Sosyal medyadaki “mükemmel” hayatlar ve toplumun dayattığı başarı kriterleri, insanların kendilerini yetersiz hissetmesine katkıda bulunuyor. Bu dış etkilerin öz-değer algısını nasıl etkilediğini ve bu etkilere karşı nasıl sağlıklı bir bakış açısı geliştirilebileceğini anlatır mısınız?
Çok güzel bir soru. Sosyal medya ve toplumun belirlediği başarı ölçütleri, birçok insanın kendini yetersiz hissetmesine neden olabiliyor. Sürekli olarak “mükemmel” hayatlar, kusursuz bedenler, başarı hikâyeleri ve ideal ebeveynlik örnekleriyle karşılaşmak, kişinin kendini kıyaslamasına ve “Ben yeterli miyim?” sorusunu sıkça sormasına yol açabiliyor.

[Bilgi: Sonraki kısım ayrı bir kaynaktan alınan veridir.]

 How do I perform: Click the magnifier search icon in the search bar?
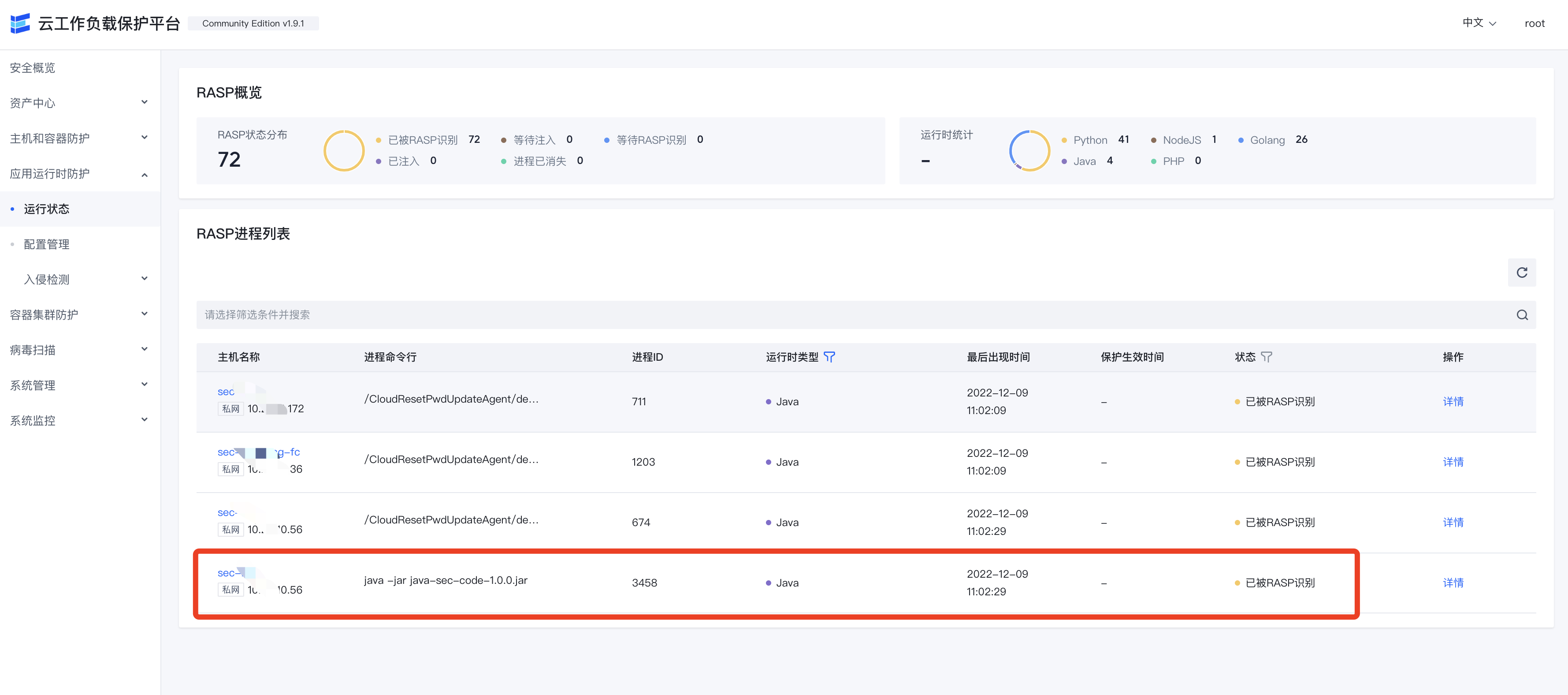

Sosyal medyada insanlar genellikle en mutlu oldukları anları paylaşır. Günlük hayattaki mücadeleler, tartışmalar, başarısızlıklar ve sıradan anlar sosyal medyada pek yer almaz. Tüm bunlarla birlikte markalaşma üzerinden bir tüketim topluluğu oluşturur. En pahalı çantalar, makyaj ürünleri, ev eşyaları… Bu yüzden, başkalarının hayatı bize daha kusursuz görünürken, kendi hayatımız sıradan veya eksikmiş gibi gelebilir. Kendimizi onlarla kıyaslama haline girebilir, yetersiz hissedebiliriz.
Peki, neler yapabiliriz?
Sosyal medyayı “bilinçli” tüketmek atabileceğimiz ilk adım. Takip ettiğiniz hesapları gözden geçirin. Size ilham veren, iyi hissettiren ve gerçekçi içerikler paylaşan kişileri takip etmeye özen gösterin. Sosyal medyadaki görünenin sadece sahnenin önü olduğunu kendinize sıklıkla hatırlatın. Arka planda neler yaşanıyor, bunu bilmiyorsunuz.
Ve bence en önemlisi kendinizi keşfedin. Sizin için başarının tanımı ne? Yeterlilik ne demek?
Herkesin hayatı kendine has bir yolculuk. Sizinki de öyle. Kendi hikâyenize dönüp onu güzelleştirmeye çalışın.